7 Fragen an Tobi. Er ist Junior Projektmanager bei ProSiebenSat.1 Applications und erzählt uns heute im Faces of ProSiebenSat.1 Interview, warum er nach dem Aufstehen wieder ins Bett geht und seine Mutter wohl am besten weiß, was er hier macht.

“If opportunity doesn’t knock, build a door!” - Milton Berle

Tobi ist Junior Projektmanager bei ProSiebenSat.1 Applications und erzählt uns heute im Faces of ProSiebenSat.1 Interview, warum er nach dem Aufstehen wieder ins Bett geht und seine Mutter wohl am besten weiß, was er hier macht. 

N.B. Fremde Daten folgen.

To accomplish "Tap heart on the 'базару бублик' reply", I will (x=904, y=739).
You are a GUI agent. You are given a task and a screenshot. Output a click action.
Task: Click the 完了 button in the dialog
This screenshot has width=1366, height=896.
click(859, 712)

1. Wie sieht deine Morgenroutine aus?

Meine Morgenroutine ist eigentlich wirklich sehr routiniert. Ich wache auf, drücke noch einmal auf „Snooze“, hole mir dann einen Kaffee und lege mich wieder ins Bett um Fernsehen zu schauen und langsam wach zu werden. Ich gehöre zu den Menschen, die man morgens lieber nicht anspricht. Falls sich jetzt Menschen wundern, warum in der Aufzählung nicht „duschen“ vorkommt ... Ich gehe lieber abends duschen, morgens finde ich das ganz schlimm. Aber ja, ich dusche schon. (lacht)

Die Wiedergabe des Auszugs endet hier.